> **What this exercise asks**
A – According to the Bay Village court case header, on what date was the case decided?
B – Reproduce word for word the portion of the Bay Village court case header between "Title: State ex" and "VILLAGE ET AL.", inclusive.
C – Carry the Ohio Supreme Court document on the Bay Village elected law director case forward from its last line.

> **Given text**
------------------------------------
Title: State ex rel. Commt. for the Charter Amendment for an Elected Law Director v. Bay Village

State: ohio

Issuer: Ohio Supreme Court

Document:

[Cite as State ex rel. Commt. for the Charter Amendment for an Elected Law Director v. Bay 
Village, 115 Ohio St.3d 400, 2007-Ohio-5380.] 
 
 
THE STATE EX REL. COMMITTEE FOR THE CHARTER AMENDMENT FOR AN 
ELECTED LAW DIRECTOR ET AL. v. CITY OF BAY VILLAGE ET AL. 
[Cite as State ex rel. Commt. for the Charter Amendment for an Elected Law 
Director v. Bay Village, 115 Ohio St.3d 400, 2007-Ohio-5380.] 
Election law — Mandamus — Relators failed to comply with the personal-
knowledge requirement of S.Ct.Prac.R. X(4)(B) — Cause dismissed. 
(No. 2007-1687 ─ Submitted October 2, 2007 ─ Decided October 8, 2007.)
------------------------------------
> **Material**

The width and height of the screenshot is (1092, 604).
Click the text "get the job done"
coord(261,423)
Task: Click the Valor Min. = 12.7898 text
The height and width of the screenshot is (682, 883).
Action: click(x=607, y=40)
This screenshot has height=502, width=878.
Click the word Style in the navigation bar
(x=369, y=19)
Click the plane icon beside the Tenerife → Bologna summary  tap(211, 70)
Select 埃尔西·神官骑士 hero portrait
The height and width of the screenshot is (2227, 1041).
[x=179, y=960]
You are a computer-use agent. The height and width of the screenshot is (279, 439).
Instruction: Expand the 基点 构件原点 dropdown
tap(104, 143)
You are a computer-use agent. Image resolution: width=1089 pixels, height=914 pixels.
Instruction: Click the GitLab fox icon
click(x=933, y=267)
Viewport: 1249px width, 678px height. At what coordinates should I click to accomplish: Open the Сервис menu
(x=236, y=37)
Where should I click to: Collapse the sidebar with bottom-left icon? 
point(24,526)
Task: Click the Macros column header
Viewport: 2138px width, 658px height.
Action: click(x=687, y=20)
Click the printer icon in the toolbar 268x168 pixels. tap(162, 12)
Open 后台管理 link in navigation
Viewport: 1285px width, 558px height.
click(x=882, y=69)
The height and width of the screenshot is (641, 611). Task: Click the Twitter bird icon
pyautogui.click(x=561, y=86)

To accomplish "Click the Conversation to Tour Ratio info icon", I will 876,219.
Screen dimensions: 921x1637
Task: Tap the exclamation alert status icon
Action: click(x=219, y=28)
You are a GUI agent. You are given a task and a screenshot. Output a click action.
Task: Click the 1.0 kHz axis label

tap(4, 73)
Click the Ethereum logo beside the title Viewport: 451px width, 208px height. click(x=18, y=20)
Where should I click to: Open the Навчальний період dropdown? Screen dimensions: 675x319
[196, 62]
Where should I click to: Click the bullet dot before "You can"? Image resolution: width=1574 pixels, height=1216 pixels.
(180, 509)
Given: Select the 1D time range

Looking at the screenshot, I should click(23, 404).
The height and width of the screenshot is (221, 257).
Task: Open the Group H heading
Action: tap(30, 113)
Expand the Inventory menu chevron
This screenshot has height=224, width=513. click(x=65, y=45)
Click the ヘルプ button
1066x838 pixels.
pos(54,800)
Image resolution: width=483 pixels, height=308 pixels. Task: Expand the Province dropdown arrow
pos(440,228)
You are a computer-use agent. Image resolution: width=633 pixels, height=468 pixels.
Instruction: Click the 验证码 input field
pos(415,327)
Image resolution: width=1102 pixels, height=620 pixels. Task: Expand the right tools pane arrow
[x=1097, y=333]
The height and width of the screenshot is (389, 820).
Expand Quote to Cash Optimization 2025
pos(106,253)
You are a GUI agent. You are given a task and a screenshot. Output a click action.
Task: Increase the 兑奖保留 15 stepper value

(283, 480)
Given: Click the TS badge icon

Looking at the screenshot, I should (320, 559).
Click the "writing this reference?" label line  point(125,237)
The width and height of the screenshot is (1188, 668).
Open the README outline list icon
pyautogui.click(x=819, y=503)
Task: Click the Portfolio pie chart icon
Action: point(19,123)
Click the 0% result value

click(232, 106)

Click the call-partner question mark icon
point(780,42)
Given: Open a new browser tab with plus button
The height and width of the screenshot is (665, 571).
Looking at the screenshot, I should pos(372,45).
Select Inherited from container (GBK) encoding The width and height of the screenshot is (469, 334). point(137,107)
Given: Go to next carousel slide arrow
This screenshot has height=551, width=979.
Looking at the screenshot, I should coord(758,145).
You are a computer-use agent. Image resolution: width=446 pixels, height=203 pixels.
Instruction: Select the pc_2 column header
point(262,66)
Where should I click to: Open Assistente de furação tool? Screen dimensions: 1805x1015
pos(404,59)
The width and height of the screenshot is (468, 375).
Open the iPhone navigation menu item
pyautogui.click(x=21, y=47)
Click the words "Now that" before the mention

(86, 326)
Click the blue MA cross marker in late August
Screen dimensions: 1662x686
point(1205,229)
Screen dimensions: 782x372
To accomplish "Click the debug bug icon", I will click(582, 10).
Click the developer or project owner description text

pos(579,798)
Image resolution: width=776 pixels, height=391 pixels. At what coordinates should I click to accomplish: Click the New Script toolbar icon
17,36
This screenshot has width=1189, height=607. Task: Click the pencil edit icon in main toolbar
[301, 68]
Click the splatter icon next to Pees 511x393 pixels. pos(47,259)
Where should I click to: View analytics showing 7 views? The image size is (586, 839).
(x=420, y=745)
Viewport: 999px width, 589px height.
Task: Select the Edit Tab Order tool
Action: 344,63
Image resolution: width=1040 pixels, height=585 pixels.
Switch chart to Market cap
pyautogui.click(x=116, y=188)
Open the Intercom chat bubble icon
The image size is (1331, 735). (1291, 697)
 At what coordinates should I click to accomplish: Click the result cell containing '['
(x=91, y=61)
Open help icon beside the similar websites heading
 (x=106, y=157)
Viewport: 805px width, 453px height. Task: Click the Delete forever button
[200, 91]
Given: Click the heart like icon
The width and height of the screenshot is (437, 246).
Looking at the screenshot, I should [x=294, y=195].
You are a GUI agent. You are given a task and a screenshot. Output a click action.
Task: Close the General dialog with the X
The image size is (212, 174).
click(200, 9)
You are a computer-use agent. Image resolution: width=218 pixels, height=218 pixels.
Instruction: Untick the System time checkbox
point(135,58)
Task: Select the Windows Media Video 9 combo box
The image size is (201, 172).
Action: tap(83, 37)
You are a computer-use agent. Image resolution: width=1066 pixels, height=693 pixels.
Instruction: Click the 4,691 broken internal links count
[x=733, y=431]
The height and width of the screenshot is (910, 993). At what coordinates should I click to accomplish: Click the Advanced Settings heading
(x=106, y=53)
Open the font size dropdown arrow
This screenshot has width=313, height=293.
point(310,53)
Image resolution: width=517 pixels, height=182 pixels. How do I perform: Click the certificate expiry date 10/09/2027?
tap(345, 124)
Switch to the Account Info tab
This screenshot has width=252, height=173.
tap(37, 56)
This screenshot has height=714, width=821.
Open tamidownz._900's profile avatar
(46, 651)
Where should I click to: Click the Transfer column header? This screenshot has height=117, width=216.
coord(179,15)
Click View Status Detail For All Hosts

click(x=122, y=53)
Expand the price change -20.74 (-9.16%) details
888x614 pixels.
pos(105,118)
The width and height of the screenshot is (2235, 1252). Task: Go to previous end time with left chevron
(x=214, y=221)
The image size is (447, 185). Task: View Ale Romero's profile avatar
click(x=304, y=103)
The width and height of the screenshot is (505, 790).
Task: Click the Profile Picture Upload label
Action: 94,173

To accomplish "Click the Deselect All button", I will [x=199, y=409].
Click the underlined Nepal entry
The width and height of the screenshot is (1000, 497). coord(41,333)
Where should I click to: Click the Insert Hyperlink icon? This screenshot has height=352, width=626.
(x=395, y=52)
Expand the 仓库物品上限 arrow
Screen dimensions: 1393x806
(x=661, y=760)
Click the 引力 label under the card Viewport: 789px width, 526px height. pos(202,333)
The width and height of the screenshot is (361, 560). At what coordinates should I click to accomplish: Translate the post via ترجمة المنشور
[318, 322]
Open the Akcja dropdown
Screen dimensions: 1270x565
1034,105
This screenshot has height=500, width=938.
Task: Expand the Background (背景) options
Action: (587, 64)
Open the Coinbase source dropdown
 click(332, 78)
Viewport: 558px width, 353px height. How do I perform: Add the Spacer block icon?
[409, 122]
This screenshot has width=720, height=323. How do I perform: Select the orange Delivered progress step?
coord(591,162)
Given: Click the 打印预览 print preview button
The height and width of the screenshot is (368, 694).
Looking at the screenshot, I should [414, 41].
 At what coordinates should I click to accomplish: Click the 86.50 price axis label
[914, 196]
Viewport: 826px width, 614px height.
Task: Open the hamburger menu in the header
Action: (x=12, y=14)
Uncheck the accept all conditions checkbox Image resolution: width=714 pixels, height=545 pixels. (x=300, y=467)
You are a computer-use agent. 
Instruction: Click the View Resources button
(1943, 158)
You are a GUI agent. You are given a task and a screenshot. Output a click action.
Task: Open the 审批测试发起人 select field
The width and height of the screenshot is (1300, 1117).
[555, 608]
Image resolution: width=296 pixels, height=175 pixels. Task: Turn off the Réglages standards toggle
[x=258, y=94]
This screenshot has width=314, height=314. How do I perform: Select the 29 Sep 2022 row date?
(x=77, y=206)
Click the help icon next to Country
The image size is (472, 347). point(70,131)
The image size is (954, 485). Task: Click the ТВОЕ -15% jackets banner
------------------------------------
> **Responses per task**
A – October 8, 2007.

B –
Title: State ex rel. Commt. for the Charter Amendment for an Elected Law Director v. Bay Village

State: ohio

Issuer: Ohio Supreme Court

Document:

[Cite as State ex rel. Commt. for the Charter Amendment for an Elected Law Director v. Bay 
Village, 115 Ohio St.3d 400, 2007-Ohio-5380.] 
 
 
THE STATE EX REL. COMMITTEE FOR THE CHARTER AMENDMENT FOR AN 
ELECTED LAW DIRECTOR ET AL. v. CITY OF BAY VILLAGE ET AL.

C –
IN MANDAMUS. 
__________________ 
 
Per Curiam. 
{¶ 1} This is an expedited election action for a writ of mandamus to 
compel a city, its city council, and the clerk of council to submit a proposed 
charter amendment to the electorate at the November 6, 2007 election.  Because 
relators failed to comply with the personal-knowledge requirement of 
S.Ct.Prac.R. X(4)(B), we dismiss the cause. 
{¶ 2} Relators Lucian A. Dade, Karen Dade, and Eric Hansen are 
electors, residents, and taxpayers of respondent city of Bay Village, Ohio.  The 
individual relators formed a committee and decided to circulate and file a petition 
proposing a charter amendment.  Relator Committee for the Charter Amendment 
for an Elected Law Director is the committee formed by the individual relators. 
{¶ 3} On August 29, 2007, the committee filed with respondent Joan T.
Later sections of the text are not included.